State lawmakers in Iowa are moving to allow the Iowa Farm Bureau Federation to offer health insurance plans that don’t comply with ObamaCare protections.
Two bills moving through the state legislature aim to provide Farm Bureau members with plans that cost much less than plans that are currently available on Iowa’s individual market.
But since the plans will be exempt from ObamaCare protections, people with pre-existing conditions could be charged more.
According to the Des Moines Register, the proposal calls for the Iowa Farm Bureau to partner with Wellmark Blue Cross and Blue Shield to offer “benefit plans.” The plans would not be subject to state or federal insurance regulations, which critics say drive up the cost of health care for younger, healthier people.

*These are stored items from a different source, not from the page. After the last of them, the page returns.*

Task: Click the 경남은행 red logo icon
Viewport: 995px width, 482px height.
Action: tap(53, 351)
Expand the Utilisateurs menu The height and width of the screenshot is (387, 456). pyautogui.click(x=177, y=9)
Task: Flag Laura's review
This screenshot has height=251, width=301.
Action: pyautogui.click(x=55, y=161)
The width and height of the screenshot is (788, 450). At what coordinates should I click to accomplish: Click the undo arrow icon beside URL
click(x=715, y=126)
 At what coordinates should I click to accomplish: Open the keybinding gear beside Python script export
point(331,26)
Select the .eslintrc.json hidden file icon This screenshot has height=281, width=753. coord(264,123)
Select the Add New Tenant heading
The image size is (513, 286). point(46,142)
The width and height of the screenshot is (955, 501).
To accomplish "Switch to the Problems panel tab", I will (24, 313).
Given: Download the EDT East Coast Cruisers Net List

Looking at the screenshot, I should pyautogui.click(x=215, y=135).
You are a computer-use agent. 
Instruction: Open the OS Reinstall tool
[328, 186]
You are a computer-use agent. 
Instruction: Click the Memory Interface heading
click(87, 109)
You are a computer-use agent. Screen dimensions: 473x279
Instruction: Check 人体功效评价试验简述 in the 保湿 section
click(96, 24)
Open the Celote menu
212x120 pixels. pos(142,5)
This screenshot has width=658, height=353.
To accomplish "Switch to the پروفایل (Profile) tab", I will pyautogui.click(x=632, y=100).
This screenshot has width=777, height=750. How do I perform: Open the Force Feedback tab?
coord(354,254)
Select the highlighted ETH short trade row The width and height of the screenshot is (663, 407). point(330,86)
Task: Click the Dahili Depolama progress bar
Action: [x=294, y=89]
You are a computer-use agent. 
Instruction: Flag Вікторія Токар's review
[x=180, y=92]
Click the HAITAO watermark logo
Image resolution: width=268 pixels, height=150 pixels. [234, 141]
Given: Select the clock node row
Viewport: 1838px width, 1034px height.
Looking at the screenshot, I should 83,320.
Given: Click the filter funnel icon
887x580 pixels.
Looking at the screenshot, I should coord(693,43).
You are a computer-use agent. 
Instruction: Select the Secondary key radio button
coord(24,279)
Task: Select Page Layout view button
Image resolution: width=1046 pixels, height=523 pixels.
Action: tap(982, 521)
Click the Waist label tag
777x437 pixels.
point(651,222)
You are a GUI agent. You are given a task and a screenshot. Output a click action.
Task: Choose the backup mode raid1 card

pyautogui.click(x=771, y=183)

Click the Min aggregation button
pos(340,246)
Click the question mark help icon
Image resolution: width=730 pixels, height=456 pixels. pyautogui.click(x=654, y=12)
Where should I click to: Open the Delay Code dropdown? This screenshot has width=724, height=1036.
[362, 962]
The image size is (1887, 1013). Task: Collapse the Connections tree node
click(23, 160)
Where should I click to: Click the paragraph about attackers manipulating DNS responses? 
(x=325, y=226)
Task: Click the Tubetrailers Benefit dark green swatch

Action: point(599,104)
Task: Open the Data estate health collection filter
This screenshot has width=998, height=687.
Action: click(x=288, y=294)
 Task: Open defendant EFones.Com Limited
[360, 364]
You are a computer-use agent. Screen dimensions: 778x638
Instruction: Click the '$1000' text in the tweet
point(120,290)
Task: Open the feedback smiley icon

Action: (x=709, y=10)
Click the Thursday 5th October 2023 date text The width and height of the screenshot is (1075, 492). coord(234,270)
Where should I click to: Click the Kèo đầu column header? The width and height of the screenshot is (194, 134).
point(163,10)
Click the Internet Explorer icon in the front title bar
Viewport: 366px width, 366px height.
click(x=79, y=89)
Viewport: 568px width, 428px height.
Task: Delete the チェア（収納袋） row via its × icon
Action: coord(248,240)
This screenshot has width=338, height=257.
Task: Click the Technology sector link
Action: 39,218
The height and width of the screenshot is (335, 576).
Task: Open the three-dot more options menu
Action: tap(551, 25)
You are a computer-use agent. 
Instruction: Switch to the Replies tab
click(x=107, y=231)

The proposal is modeled after a similar plan in Tennessee, in which the state’s farm bureau offers plans that exclude anyone with pre-existing conditions, and charges more for different health indicators, such as age and tobacco use.
Despite ObamaCare’s prohibitions on those policies, the Tennessee Farm Bureau can still sell those plans because under Tennessee law, it’s technically not considered an insurance company and thus not subject to insurance regulation or oversight.
But opponents of the legislation say it will drive up costs for older people with pre-existing conditions, undermine ObamaCare and destabilize the state’s shaky health insurance market.
Iowa is not the only state attempting to skirt ObamaCare’s regulations. Idaho’s Republican Gov. Butch Otter recently signed an executive order to allow insurers to sell plans that don't meet ObamaCare requirements.
Democrats say the order is illegal and have called on the Department of Health and Human Services to intervene.